** WORK REQUIRED **
Could you reproduce, word for word, the material from its very beginning through the line containing "pyautogui.click(x=307, y=577)", with both ends included and the pictures left out?
## begin
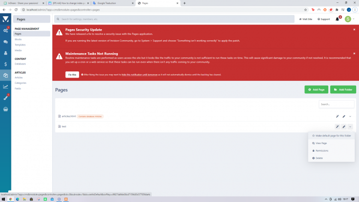Open Community chat bubbles sidebar icon
This screenshot has height=202, width=359.
pos(5,42)
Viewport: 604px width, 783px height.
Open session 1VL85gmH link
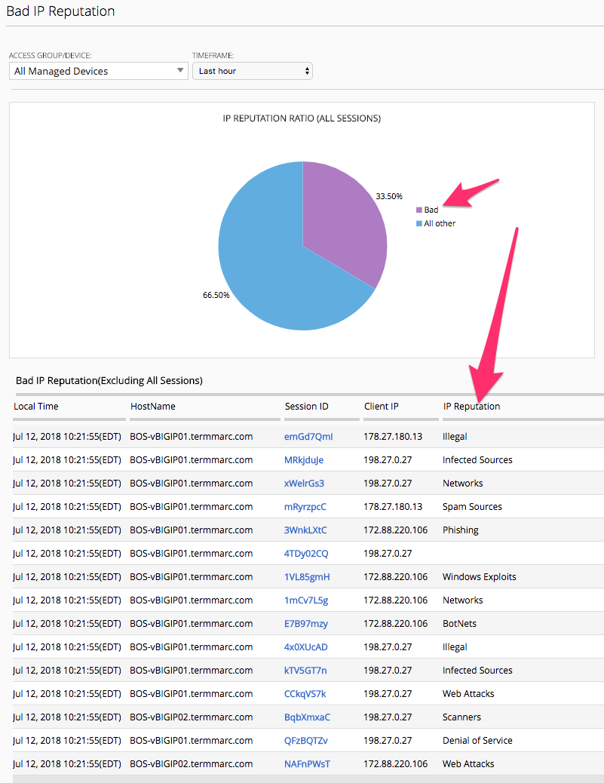pyautogui.click(x=307, y=577)
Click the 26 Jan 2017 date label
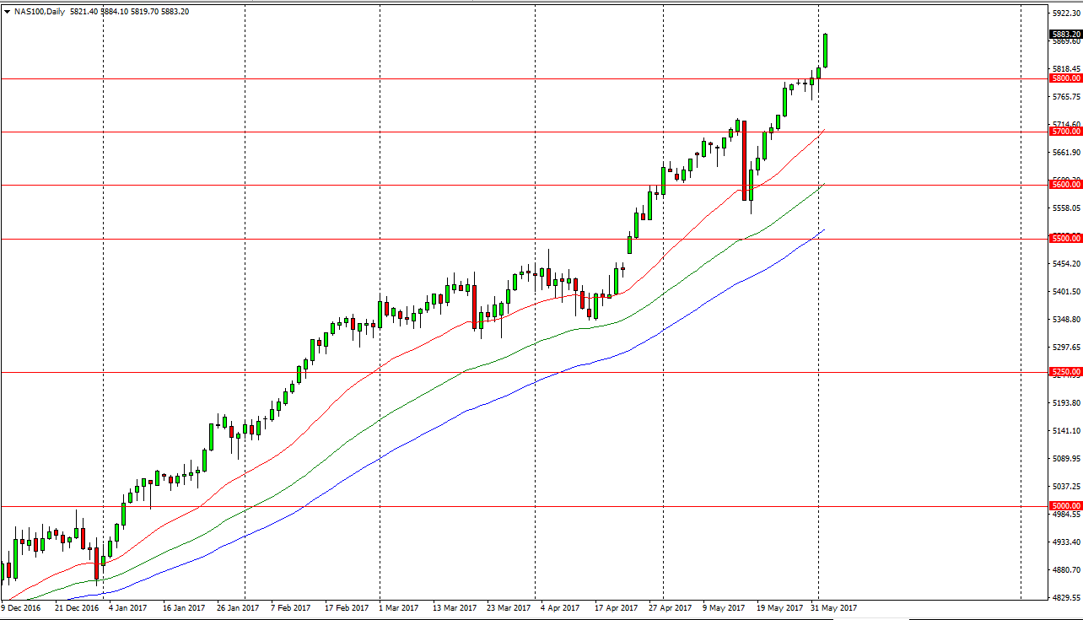Image resolution: width=1083 pixels, height=620 pixels. point(237,607)
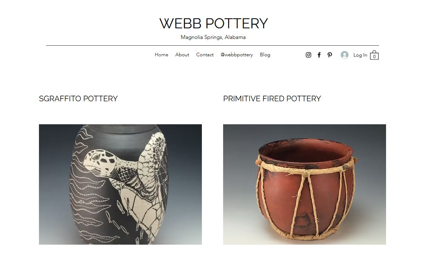Open the Pinterest social icon

pos(330,55)
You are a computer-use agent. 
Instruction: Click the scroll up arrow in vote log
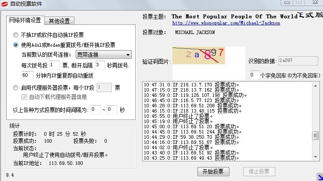pyautogui.click(x=315, y=84)

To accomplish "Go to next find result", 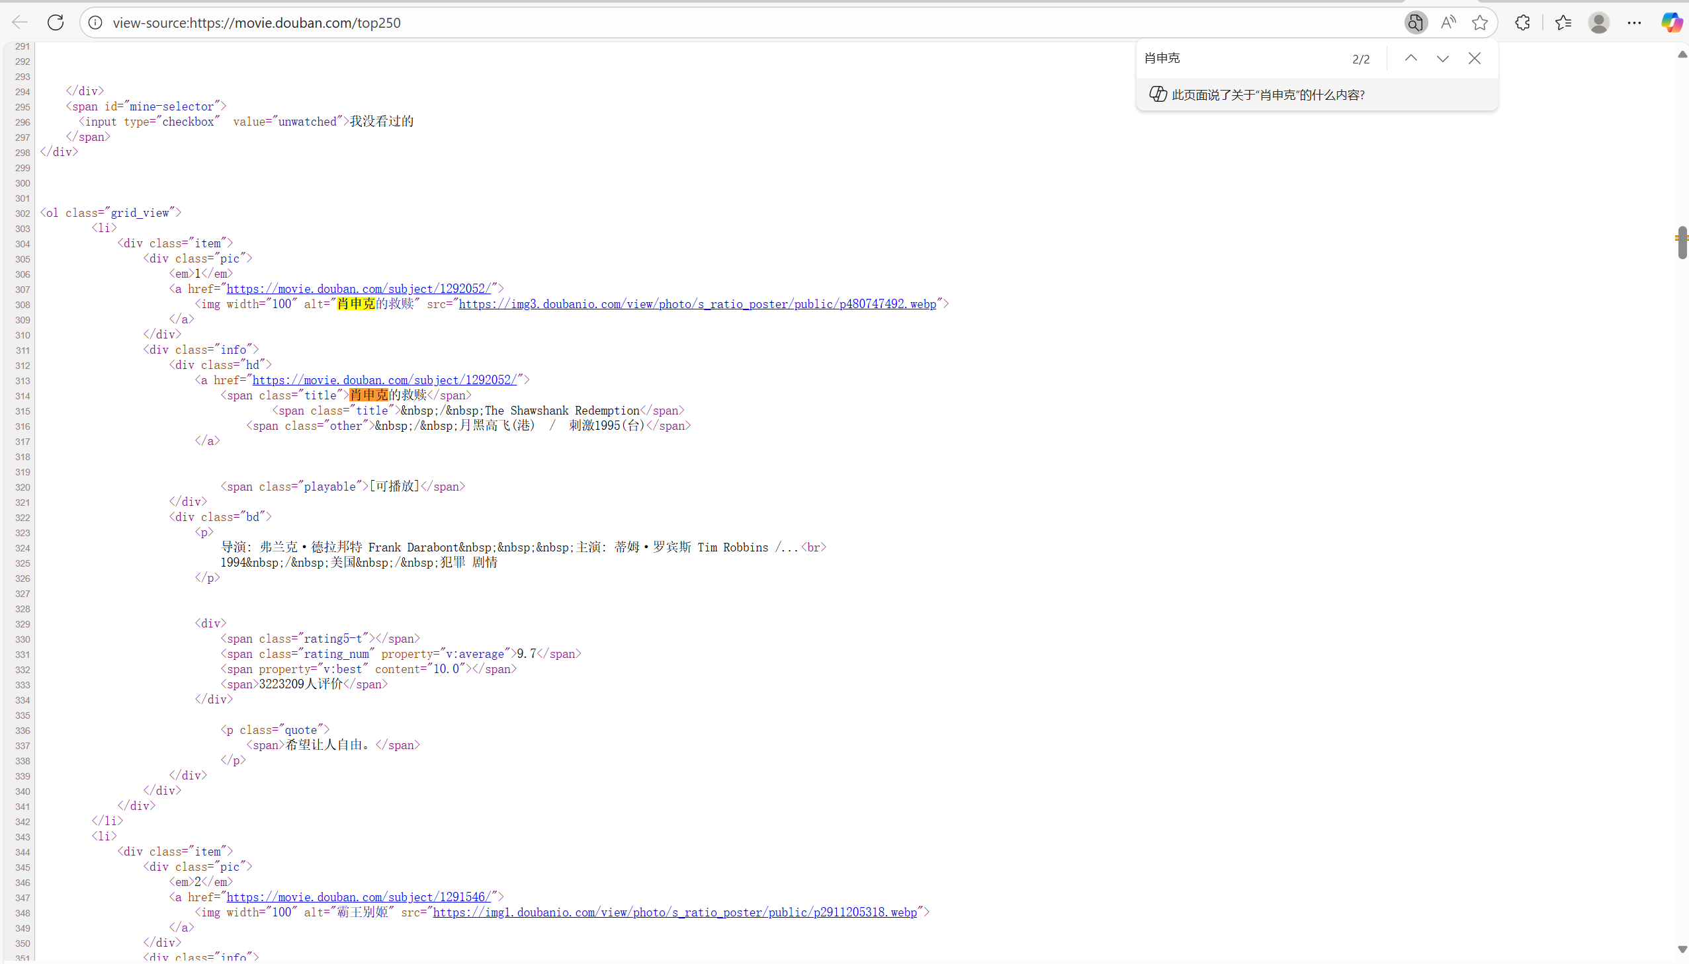I will pos(1443,58).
## end
** RESULT **
Open Community chat bubbles sidebar icon
This screenshot has height=202, width=359.
pos(5,42)
Viewport: 604px width, 783px height.
Open session 1VL85gmH link
pyautogui.click(x=307, y=577)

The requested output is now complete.